Devemos perguntar para nossa consciência sobre esta questão: O que
dignifica mais uma mulher? Uma segunda esposa, aceita e respeitada, ou
uma prostituta virtual, como no caso da abordagem "civilizada" das
forças aliadas na Alemanha? Em outras palavras, o que dignifica mais
uma mulher, a prescrição alcorânica ou a teologia baseada na cultura do
império romano?
É interessante notar que, em uma conferência da juventude internacional,
acontecida em Munique, em 1948, o problema alemão do desequilíbrio
no número de homens e mulheres foi discutido. Quando ficou claro que
não havia solução consensual, alguns participantes sugeriram a
poligamia. A reação inicial da reunião foi uma mistura de choque e
repugnância. Contudo, após um estudo cuidadoso da proposta, os
participantes concordaram que a poligamia era a única solução possível.
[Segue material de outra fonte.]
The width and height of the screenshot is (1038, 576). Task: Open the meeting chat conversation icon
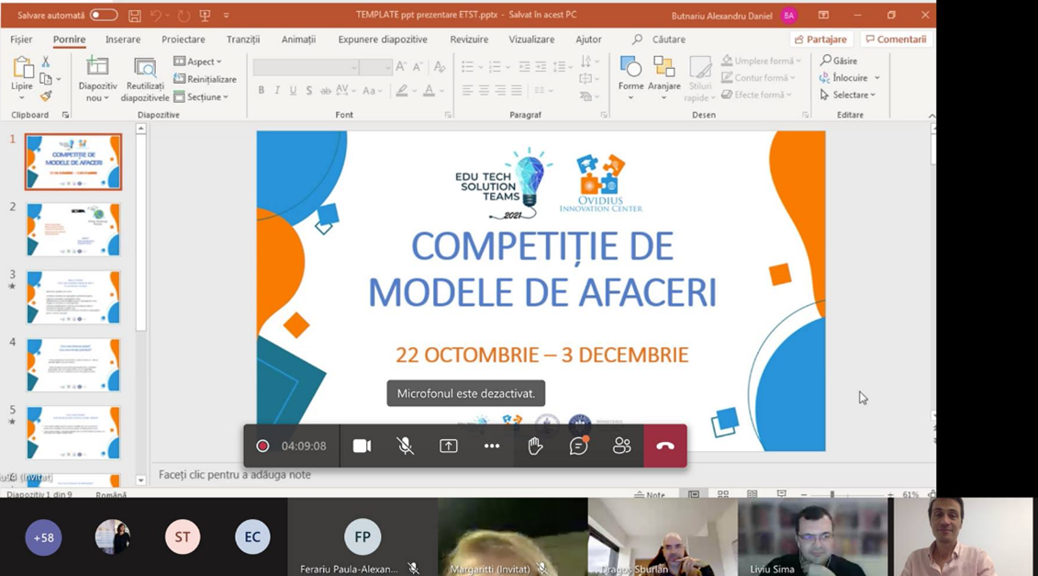coord(578,446)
Consequentemente, a poligamia estava incluída entre as recomendações
finais da conferência. (13).
Atualmente, o mundo possui mais armas de destruição em massa do que
jamais houve em qualquer tempo e as igrejas europeias podem, mais cedo
ou mais tarde, se ver obrigadas a aceitar a poligamia como o único
caminho. O Padre Hillman, após muito pensar, admitiu este fato, "É
quase concebível que aquelas técnicas genocidas (nuclear, biológica,
química...) podem produzir um desequilíbrio tão drástico entre os sexos
que o casamento plural poderia ser um meio necessário de
sobrevivência... Em tal situação, os teólogos e os líderes das igrejas
deveriam rapidamente produzir razões importantes e textos bíblicos que
justifiquem um novo conceito de casamento". (14)
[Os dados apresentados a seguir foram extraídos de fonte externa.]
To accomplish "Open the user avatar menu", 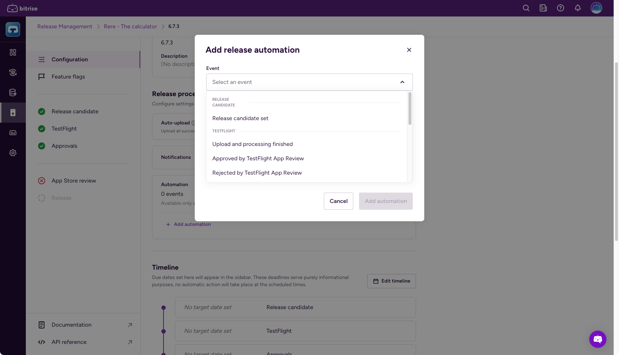I will pos(596,8).
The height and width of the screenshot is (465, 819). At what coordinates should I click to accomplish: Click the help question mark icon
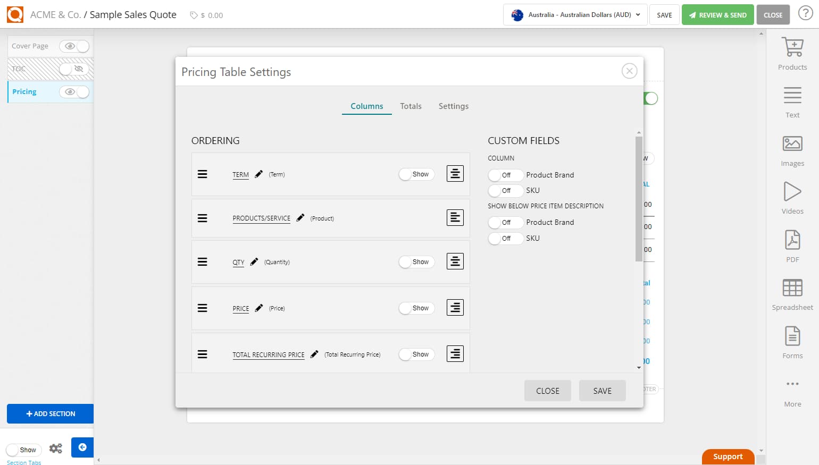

Nos dias atuais, a poligamia continua a ser a solução viável para alguns
males das sociedades modernas. As obrigações comunitárias a que o
Alcorão se refere, juntamente com a permissão da poligamia, são mais
perceptíveis atualmente nas sociedades ocidentais do que na África. Por
exemplo, nos USA de hoje, há uma séria crise na comunidade negra. Um
em cada 20 jovens rapazes negros podem morrer antes de atingir a idade
de 2l anos. Para aqueles que estão entre os 20 e 35 anos, o homicídio
lidera a causa da morte (15).
Além disso, muitos rapazes negros estão desempregados, na prisão ou
são viciados (16). Como conseqüência, uma em quatro mulheres negras,
na idade de 40 anos, nunca se casaram, enquanto que este número é de
um para dez mulheres brancas (17).
Além do mais, muitas jovens negras tornam-se mães solteiras antes dos
20 anos e encontram-se na situação de serem mantidas. O resultado final
dessas trágicas circunstâncias é que há um aumento no número de
mulheres negras comprometidas com "homem-partilhado" (18).
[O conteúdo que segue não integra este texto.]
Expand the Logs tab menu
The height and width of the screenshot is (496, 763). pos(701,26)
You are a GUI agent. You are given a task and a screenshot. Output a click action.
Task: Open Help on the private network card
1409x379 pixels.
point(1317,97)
Isto é, muitas dessas infelizes mulheres negras solteiras estão envolvidas
em casos com homens casados. As esposas muitas vezes não têm
consciência do fato de que outras mulheres estão dividindo seus maridos
com elas. Alguns observadores da crise do "homem-partilhado" na
comunidade africana na América têm recomendado a poligamia
consensual, como uma resposta temporária para a diminuição do número de homens negros, até que reformas mais abrangentes na sociedade
americana sejam tomadas (19). Esses observadores entendem poligamia
consensual como a poligamia sancionada pela comunidade e na qual
todas as partes envolvidas concordem, em oposição ao segredo dos casos
com homens casados, os quais sempre prejudicam tanto a esposa como a
comunidade em geral.
O problema do "homem-partilhado" na comunidade africana da América
foi ponto de discussão em um painel realizado na Universidade de
Temple, na Filadélfia, em 27.01.93 (20). Alguns dos palestrantes
recomendaram a poligamia como um remédio potencial para a crise. Eles
também sugeriram que a poligamia não podia ser banida por lei,
particularmente em uma sociedade que tolera a prostituição e o
concubinato. O comentário de uma das mulheres participantes, de que os
negros americanos precisavam aprender com a África, onde a poligamia
era praticada responsavelmente, conseguiu entusiásticos aplausos.
Philip Kilbride, um antropólogo americano, de tradição católica romana,
em seu livro provocativo, "Casamento Plural para o Nosso Tempo",
propõe a poligamia como solução para alguns dos males da sociedade
americana. Ele argumenta que o casamento plural pode servir como uma
alternativa potencial para o divórcio em muitos casos,a fim de eliminar o
impacto danoso do divórcio sobre as crianças. Ele afirma que muitos
divórcios foram causados pelo excessivo número de casos extraconjugais
ocorridos na sociedade americana. De acordo com Kilbride, transformar
um caso extraconjugal em um casamento poligâmico, ao invés do
divórcio, é melhor para as crianças. Além disso, ele sugere que outros
grupos também beneficiarão do casamento plural, tais como: mulheres
mais velhas, que enfrentam uma crônica diminuição de homens e os
negros americanos, que estão envolvidos com o "homem-partilhado" (2l).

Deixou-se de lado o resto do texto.